Dataset records
---

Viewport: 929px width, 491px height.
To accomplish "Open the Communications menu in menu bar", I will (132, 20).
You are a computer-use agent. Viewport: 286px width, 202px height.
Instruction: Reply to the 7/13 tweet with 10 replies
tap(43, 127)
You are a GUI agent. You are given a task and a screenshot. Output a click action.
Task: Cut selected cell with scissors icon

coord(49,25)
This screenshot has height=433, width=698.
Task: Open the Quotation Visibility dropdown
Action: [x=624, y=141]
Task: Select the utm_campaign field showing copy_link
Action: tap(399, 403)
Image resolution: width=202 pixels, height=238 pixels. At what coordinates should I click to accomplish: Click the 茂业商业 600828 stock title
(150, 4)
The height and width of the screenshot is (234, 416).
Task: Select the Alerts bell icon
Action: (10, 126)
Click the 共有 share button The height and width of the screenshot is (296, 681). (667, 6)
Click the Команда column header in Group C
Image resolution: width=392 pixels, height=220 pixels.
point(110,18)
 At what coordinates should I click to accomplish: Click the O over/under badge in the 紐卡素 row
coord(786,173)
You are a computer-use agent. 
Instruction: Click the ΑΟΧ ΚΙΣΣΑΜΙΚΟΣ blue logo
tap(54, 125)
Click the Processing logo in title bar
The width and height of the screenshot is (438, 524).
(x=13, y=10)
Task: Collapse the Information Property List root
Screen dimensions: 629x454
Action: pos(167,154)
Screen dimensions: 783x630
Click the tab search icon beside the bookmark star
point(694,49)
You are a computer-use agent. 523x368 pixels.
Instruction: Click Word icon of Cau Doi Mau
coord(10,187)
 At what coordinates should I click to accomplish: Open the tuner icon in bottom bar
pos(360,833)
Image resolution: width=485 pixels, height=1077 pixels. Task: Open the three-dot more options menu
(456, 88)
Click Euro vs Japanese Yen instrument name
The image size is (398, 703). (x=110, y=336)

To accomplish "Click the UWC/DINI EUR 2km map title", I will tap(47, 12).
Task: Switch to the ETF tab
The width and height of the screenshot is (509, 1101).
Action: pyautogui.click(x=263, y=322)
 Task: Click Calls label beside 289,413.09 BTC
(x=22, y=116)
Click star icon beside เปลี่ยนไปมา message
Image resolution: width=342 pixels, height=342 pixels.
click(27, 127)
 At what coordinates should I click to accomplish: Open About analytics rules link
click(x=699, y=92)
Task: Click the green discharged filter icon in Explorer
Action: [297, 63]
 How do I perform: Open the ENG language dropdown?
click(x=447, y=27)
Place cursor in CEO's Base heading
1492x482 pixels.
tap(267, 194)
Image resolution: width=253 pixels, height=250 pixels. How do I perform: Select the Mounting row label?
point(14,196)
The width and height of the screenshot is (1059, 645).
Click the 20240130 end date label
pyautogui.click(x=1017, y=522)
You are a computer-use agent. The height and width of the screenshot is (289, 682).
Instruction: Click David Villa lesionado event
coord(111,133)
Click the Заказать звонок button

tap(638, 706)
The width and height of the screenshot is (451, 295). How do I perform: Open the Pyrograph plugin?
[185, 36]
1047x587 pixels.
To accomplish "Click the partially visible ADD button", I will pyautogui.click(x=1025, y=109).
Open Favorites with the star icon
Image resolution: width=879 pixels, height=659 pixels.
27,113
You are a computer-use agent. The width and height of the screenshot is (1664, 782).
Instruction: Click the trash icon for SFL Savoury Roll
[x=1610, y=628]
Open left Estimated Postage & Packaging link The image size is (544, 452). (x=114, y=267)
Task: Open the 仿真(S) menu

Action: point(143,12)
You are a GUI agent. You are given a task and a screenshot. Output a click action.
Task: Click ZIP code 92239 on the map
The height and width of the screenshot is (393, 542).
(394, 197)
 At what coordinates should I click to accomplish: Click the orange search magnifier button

---

All lines of the records above with the word "computer" in them are to be copied.

You are a computer-use agent. Viewport: 286px width, 202px height.
You are a computer-use agent. 
You are a computer-use agent. 523x368 pixels.
You are a computer-use agent. The height and width of the screenshot is (289, 682).
You are a computer-use agent. The width and height of the screenshot is (1664, 782).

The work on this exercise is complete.